I have a list of favourite puddings that I love to make. In the name of vanity and good health I don't indulge myself in much pudding eating but that does not negate the fact that I have a list of favourites.
My mother made a pudding of some kind every night, and I think all the women of her generation did the same. I endured too many sago puddings and steam puddings in many guises, stewed rhubarb and plums, so these items are not on my favourite list.
Some puddings that do make my favourite list are: creme caramel, creme brulee, tiramisu, chocolate mousse, Grand Marnier souffle, gelato, lemon tart, lemon delicious, tarte tatin, apple pie, poached pears, apple and pear crisp, rice pudding, crepes, blueberry tart, grilled peaches, trifle and pavlova.
Then there is a whole raft of cakes that make the list. I have written about them before: poppyseed and orange cake, apple cake, chocolate date and almond torte, lemon polenta cake to mention a few.
This is just the tip of the ode to puddings. There are many more choices, some I forget about and then remember again and make them, delighted at the rediscovery, only to forget about them again.
It seems that people either like to bake and make desserts or they don't. I have a friend who is the consummate baker who vows and declares that the best things in life are butter and cream. Her puddings are delicious and totally memorable.
When she is upset or tired she bakes, not just simple dishes but complex dishes with many components. I am in awe of her capabilities in this department and only too happy to be the recipient of her endeavours.
Baking, in particular, is an art I think and it does have certain rules attached but once you have mastered them there is no real mystery and no reason why what you make will not be perfect.
The main rule is to follow the ingredients and proportions specified in the recipe. Don't substitute unless you really understand the consequence of doing so.
Always make sure you have all the ingredients ready before you start to assemble the dish, as in chopped, measured and at the right temperature (particularly for eggs and butter). Don't change the cooking times or the cooking vessel, use the right size pans or dishes as specified in the recipe and always measure accurately.
Weighing scales, a glass measuring cup and measuring spoons as well as a good electric beater and a whisk are essential tools of the trade.
So don't shy away from the pudding course. You do not have to make constructed, crafted masterpieces that you see in many restaurants today. Just concentrate on good flavours and textures and following the rules and once in a while treat yourself to a pudding or two.
I have chosen three simple and delicious puddings from my favourite list: apple and pear crisp, tarte tatin and lemon delicious. Lemon delicious makes its own custard which is very tasty. All these desserts should be served with a large dollop of whipped cream.
100g of butter
1 1/3 cup of sugar
4 eggs separated
8 Tbsp of self raising flour
Grated rind and juice of 2 lemons
2 cups of milk
Cream the butter and the sugar, add the egg yolk and beat well.

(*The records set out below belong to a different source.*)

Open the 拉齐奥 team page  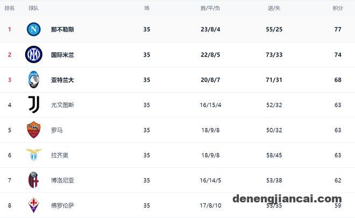pyautogui.click(x=60, y=156)
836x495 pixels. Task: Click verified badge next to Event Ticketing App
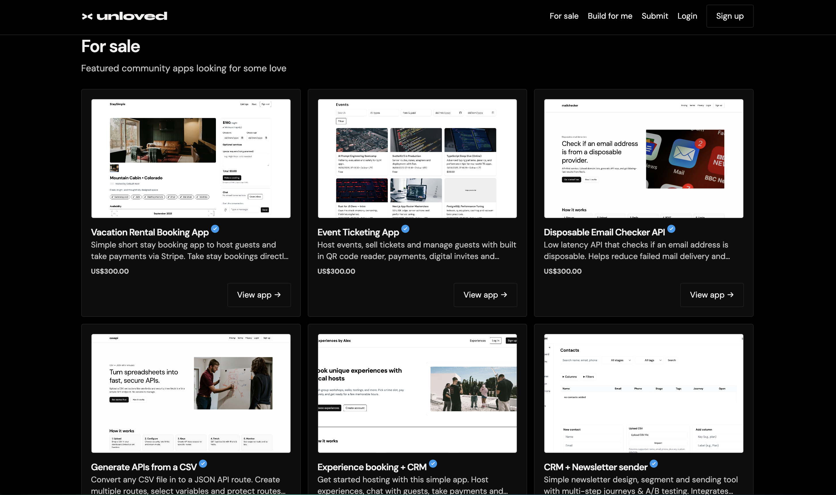(x=405, y=229)
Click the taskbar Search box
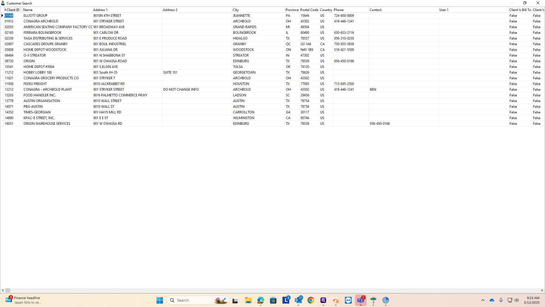545x307 pixels. tap(193, 300)
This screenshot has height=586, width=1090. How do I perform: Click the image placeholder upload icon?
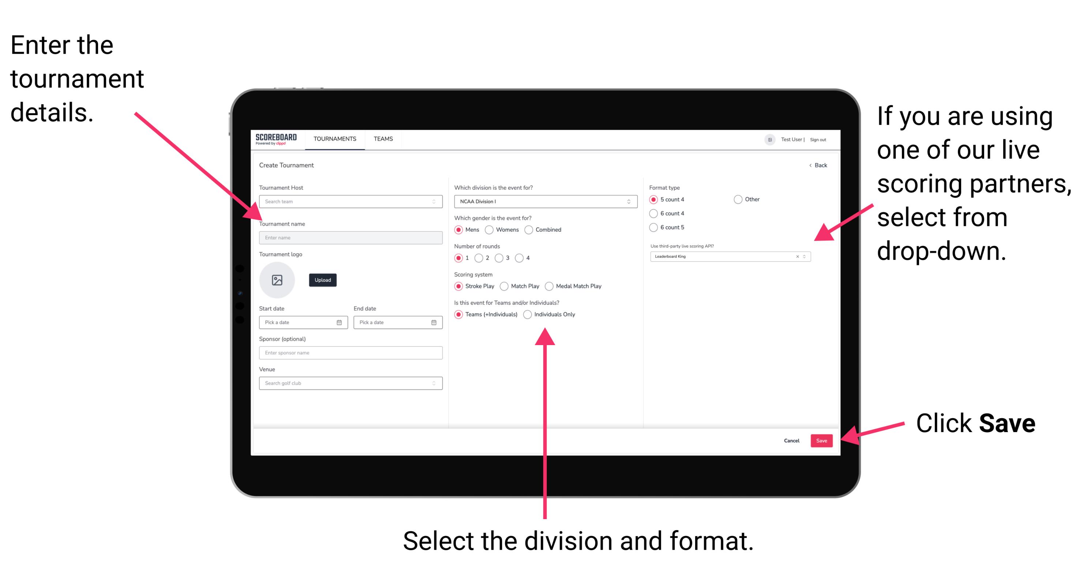[277, 280]
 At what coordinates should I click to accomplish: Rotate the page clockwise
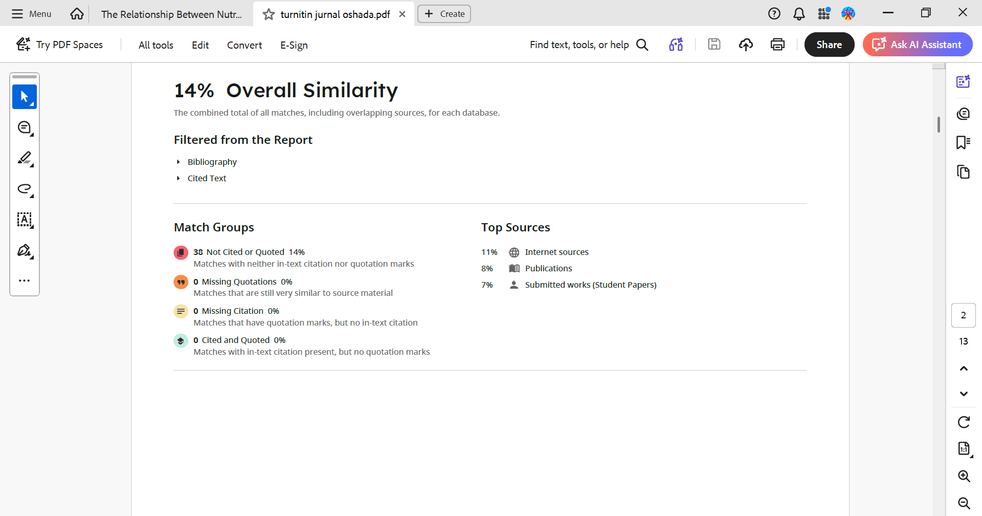click(x=964, y=422)
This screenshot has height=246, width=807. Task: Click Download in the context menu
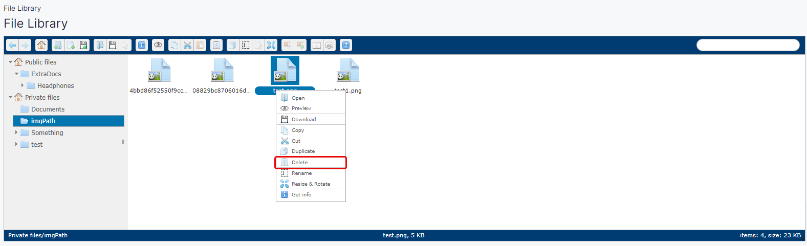(x=304, y=119)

Add the sifted flour, lemon juice and lemon rind. Add milk slowly to the creamed mixture stirring well.
Beat egg whites until stiff, fold into the mixture and put into a greased oven dish. Stand the dish in a larger dish containing water. Bake in a moderate oven at 160C for 30 minutes.
Use a dish that is deeper than wider, that way the custard forms better. A square pyrex dish is good or you can use two pyrex loaf tins.
APPLE AND PEAR CRISP
6 tart apples or 4 apples and 2 pears
1 cup sugar
1/4 tsp ground cloves
1/2 tsp ground cinnamon
Juice of a lemon or lime
3/4 cup flour
Pinch of salt
6 Tbsp butter
1/4 cup chopped walnuts
Preheat the oven to 180C. Peel and slice the apples and pears into thick slices. Add half the sugar and the spices and lemon/lime juice. Mix well together. Lightly butter a 20-25cm baking dish and place the apple mixture into the dish.
Blend the flour, remaining sugar, salt and butter together with the walnuts to a crumbly consistency.
Spread the mixture over the apples to ensure they are evenly covered.
Bake for about 45 minutes until the crust is lightly golden.
1 sheet puff pastry
1 cup sugar
2 Tbsp water
4-5 granny smith apples or you can substitute with some pears for a variation
1 Tbsp flour
1/2 tsp ground cinnamon
Juice of a lime
Preheat oven to 200C. Peel the apples and slice the apples into thick slices, squeeze over the juice of a lime. Mix together the flour, cinnamon and half a cup of sugar. Set aside. Melt the butter.
Put rest of the sugar in a medium sized heavy bottomed frypan with the water and stir well. Over low heat cook the sugar to a golden caramel. Take off the heat and quickly add the apples to the pan in a circular pattern. Sprinkle over the sugar mixture. Pour the butter over the apples evenly.
Fit the pastry over the top of the apple mixture and place the pan in the hot oven. When the pastry is puffed and golden remove from the oven and stand for about 5 minutes before inverting the tart onto a flat plate. Serve with whipped cream.